Quando eu me casei, em 1984, fui morar num apartamento alugado na esquina das ruas Pilar e Santa Cruz. Grajaú. Assentada a poeira pós-mudança, uma das primeiras providências que tomei foi buscar um local onde pudesse fazer as minhas caminhadas. Eu havia me instalado num alto de morro e se quisesse caminhar a seis por hora, como de costume, teria que encontrar um sítio menos acidentado. Após algumas buscas infrutíferas na vizinhança, resolvi aumentar o meu raio de ação. Fui descendo a rua Xapuri, descendo, descendo. E assim, uma esquina após a outra, acabei esbarrando na avenida Silva Lobo.
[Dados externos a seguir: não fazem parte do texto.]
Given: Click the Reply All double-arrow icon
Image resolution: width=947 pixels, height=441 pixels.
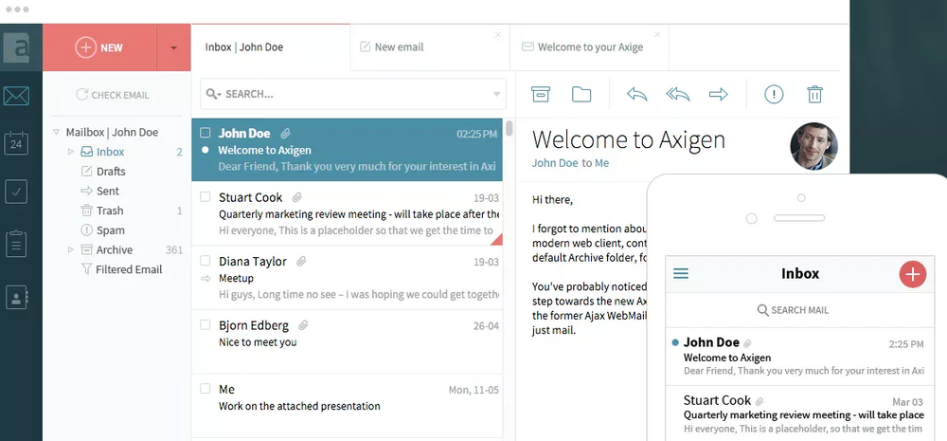Looking at the screenshot, I should point(677,94).
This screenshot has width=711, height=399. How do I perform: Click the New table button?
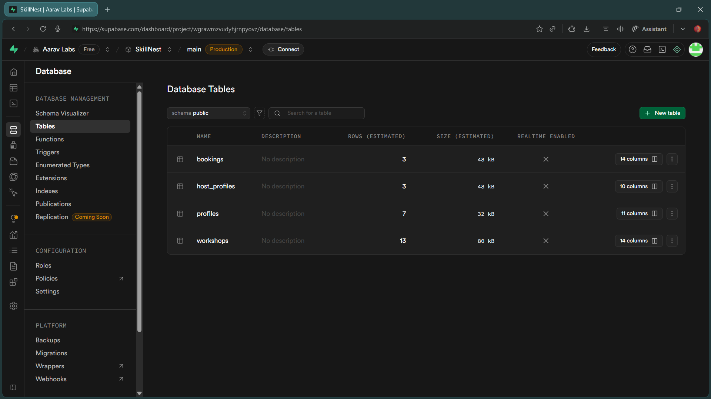point(662,113)
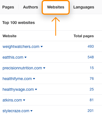
Task: Open the healthywage.com dropdown arrow
Action: point(36,89)
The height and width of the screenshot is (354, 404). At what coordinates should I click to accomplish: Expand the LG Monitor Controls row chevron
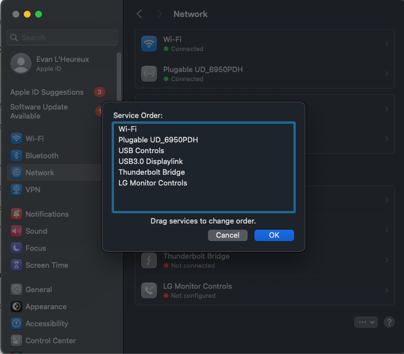tap(386, 290)
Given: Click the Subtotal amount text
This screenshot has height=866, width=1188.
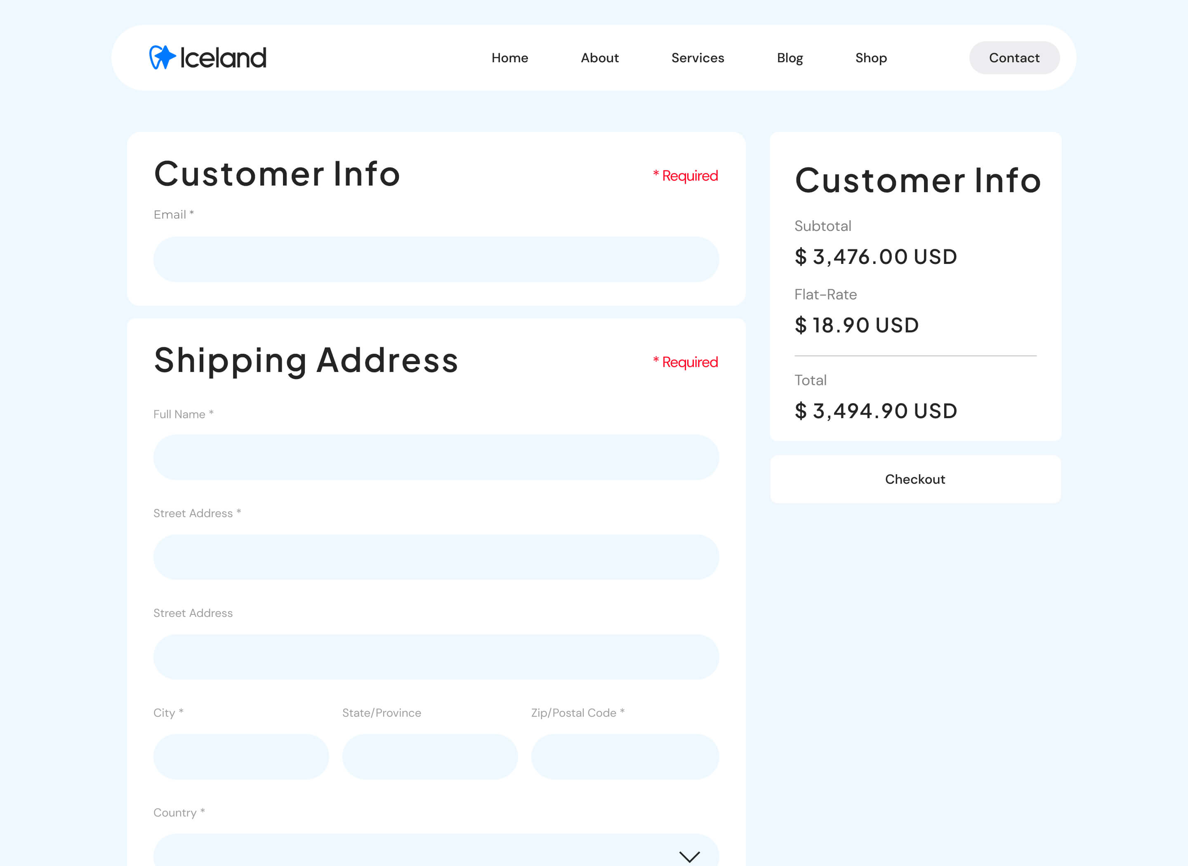Looking at the screenshot, I should coord(876,256).
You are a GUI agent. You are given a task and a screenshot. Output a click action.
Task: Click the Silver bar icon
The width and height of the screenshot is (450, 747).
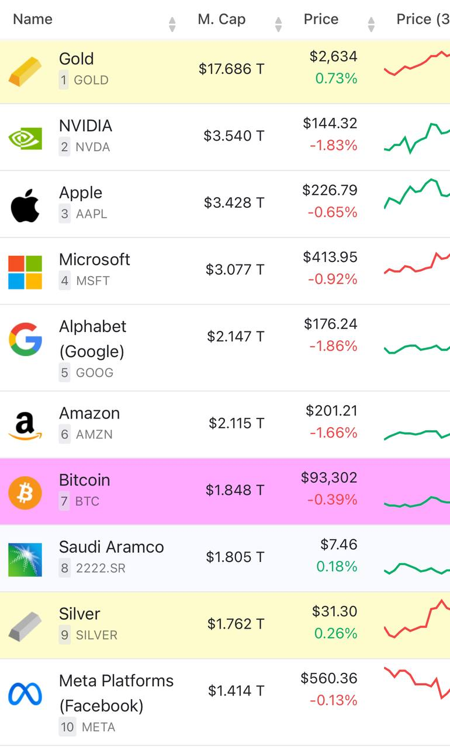pyautogui.click(x=25, y=627)
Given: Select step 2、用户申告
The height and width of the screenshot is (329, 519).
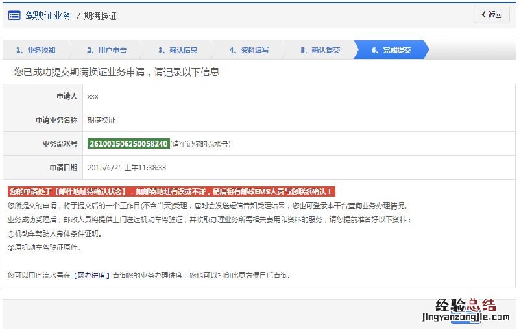Looking at the screenshot, I should [x=106, y=50].
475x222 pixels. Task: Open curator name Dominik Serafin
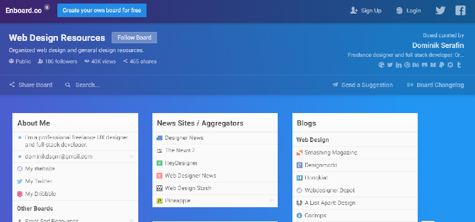[x=438, y=46]
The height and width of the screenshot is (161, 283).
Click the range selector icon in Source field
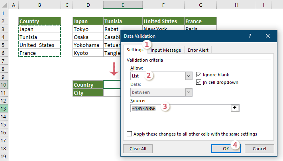tap(234, 108)
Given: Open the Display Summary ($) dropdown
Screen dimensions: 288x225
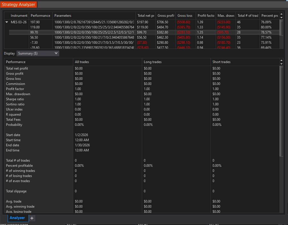Looking at the screenshot, I should (38, 53).
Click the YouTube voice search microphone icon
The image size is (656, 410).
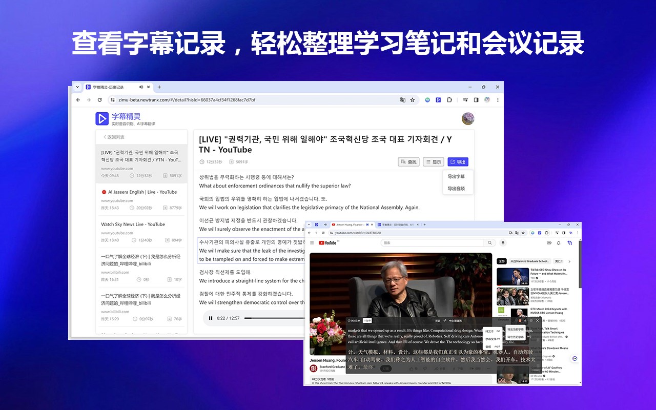(503, 242)
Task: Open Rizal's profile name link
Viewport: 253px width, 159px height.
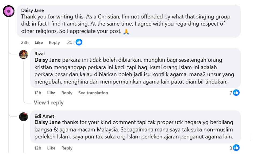Action: pyautogui.click(x=40, y=54)
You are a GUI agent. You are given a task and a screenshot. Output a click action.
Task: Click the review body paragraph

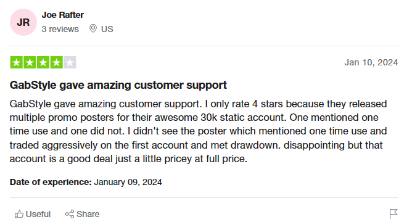click(x=199, y=131)
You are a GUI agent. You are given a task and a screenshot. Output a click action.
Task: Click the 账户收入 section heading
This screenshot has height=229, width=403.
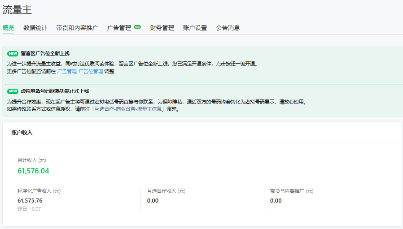click(x=22, y=133)
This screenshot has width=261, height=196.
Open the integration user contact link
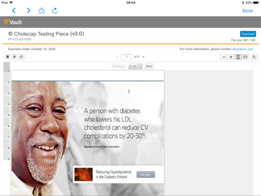[x=242, y=49]
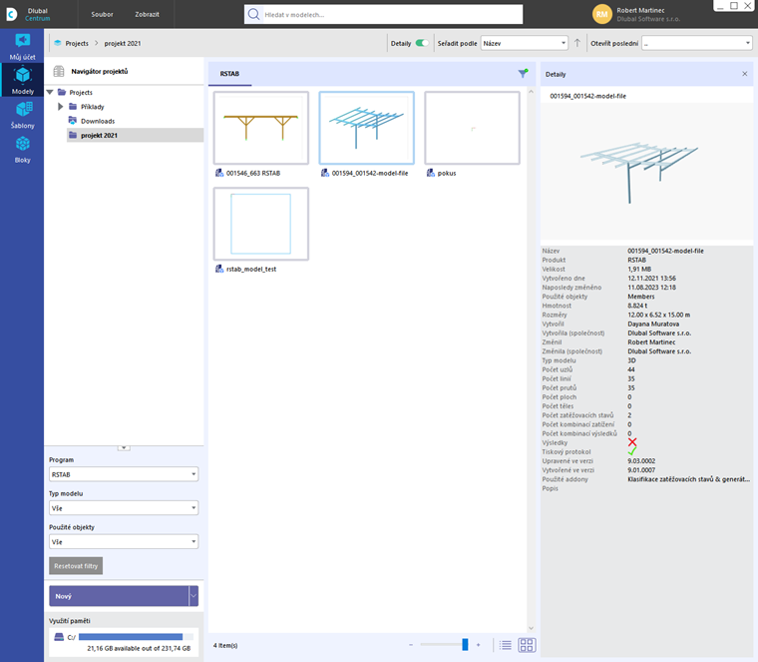Click the filter funnel icon in RSTAB tab bar
Screen dimensions: 758x662
tap(523, 74)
Eu havia encontrado o meu lugar. E ali passei a fazer as minhas caminhadas. Nos dias-feira eu caminhava bem cedo pela manhã. A conta de chegar em casa, tomar uma ducha e correr para o trabalho. Os fins de semana eram mais tranquilos e as caminhadas tinham um sabor especial. Havia na avenida um comerciante que criava frangos. E abatia na hora. A gente escolhia a vítima e zás, levava pra casa o almoço. Alguns prédios de pequeno porte, outro tanto de casas e lotes vagos, poucos carros. Era assim a Silva Lobo das minhas andanças naquela época. Só havia um problema para quem morava no alto do Grajaú como eu: a subida da rua Xapuri na volta pra casa. Penava. Até que um dia resolvi experimentar um caminho alternativo e me dei bem. Passando pela rua Contendas, na parte baixa do bairro, vi um prédio em construção e falei comigo mesmo quem sabe. Procurei o construtor e soube: havia uma última unidade à venda. Seis meses depois eu recebia as chaves de um lindo apartamento. Um dois quartos pra chamar de meu. Fiquei livre do aluguel e da subida da rua Xapuri. E continuei a caminhar na avenida. Até 1991, quando eu e minha esposa, sentindo necessidade de mais espaço e segurança para os dois primeiros filhos e para um terceiro que pretendíamos encomendar, compramos um três quartos espaçoso na Floresta. Com área de lazer e porteiro físico 24 horas. Hoje, 41 anos depois, voltei à Silva Lobo. Fiquei impressionado. É verdade: sinalizaram a pista de caminhadas, criaram áreas de lazer, plantaram árvores, bicicletário. Em contrapartida, espigões, centros comerciais e grandes lojas tomaram conta do lugar. Até faculdade instalaram por lá. Resultado? Aumentou o trânsito de veículos, o barulho, a poluição. Ainda bem que certas tradições se mantêm. Não o abate e comércio de frangos, é claro. Mas carroças ainda circulam por lá. Eu vi.